This concept is often confusing because every trade requires both a buyer and a seller of the given asset. However, depending on whether the order taker is a buyer or seller (whether a transaction occurs at the ask price or the bid price), you can distinguish between long volume from taker seller volume.
Note we unify the unit of return value to USD for each exchange where its contract specification may vary.
Taker: Taker trade refers to an order that is traded before going on the order book. All market order trades are takers. Maker: Maker trade refers to an order that goes on the order book (e.g. a limit order). These orders add volume to the order book, helping to 'make the market'.
A maker who wants to buy an asset is willing to place limit orders in the order book at a lower price, and a maker who wants to sell is willing to place orders at a higher price. The bid price is the highest current price a buyer is willing to pay for an asset. The ask price is the lowest current price a seller is willing to sell a security for. There is always a bid price and an ask price in an actively traded asset which continuously fluctuates.
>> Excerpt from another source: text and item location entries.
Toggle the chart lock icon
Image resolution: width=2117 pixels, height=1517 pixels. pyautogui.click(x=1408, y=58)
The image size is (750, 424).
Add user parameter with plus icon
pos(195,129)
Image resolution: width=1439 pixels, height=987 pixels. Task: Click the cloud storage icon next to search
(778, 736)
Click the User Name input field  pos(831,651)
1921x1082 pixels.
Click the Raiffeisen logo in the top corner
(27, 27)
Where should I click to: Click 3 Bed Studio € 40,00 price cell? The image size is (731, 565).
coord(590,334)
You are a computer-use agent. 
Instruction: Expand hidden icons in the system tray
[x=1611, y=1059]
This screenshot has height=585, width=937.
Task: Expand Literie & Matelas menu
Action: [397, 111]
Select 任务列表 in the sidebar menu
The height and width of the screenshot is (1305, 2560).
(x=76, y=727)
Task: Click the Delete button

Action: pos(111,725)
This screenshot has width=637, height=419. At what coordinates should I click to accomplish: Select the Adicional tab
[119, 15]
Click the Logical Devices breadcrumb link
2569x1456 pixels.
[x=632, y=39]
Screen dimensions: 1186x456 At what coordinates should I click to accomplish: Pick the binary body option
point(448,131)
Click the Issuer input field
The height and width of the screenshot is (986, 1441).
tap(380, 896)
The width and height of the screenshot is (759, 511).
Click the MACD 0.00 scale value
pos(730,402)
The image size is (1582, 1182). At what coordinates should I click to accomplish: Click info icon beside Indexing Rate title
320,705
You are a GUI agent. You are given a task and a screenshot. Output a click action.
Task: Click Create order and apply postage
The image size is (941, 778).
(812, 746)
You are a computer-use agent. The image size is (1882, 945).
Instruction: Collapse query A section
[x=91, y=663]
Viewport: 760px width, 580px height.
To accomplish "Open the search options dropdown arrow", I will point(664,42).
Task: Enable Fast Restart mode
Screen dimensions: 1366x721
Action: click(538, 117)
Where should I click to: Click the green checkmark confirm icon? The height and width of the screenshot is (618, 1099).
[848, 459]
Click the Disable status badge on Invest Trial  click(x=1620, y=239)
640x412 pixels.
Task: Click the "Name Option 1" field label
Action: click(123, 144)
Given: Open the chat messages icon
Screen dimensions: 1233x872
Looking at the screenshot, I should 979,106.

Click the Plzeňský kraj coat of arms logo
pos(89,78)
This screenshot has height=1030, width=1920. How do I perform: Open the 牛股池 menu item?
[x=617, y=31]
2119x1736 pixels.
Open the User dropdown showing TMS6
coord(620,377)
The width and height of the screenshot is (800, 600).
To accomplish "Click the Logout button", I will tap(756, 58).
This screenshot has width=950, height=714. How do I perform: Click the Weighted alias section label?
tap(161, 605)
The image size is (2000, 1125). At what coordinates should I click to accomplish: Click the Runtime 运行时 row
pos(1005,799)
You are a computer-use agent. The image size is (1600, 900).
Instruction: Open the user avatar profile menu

When takers buy at the bid price set by makers, the amount of assets traded between the two contributes to the taker seller volume. This volume is selling volume because it has the potential to move the price down. When takers sell at the ask price, the amount of assets traded contributes to the taker buy volume.This volume pushes up the price.
If the current market has more taker buy volume than taker sell volume, it means there is a tendency to increase the price as more trades occur at the ask price. When the current market has more taker sell volume than taker buy volume, it means there is a tendency to push the price down since there are more traders selling at the bid price.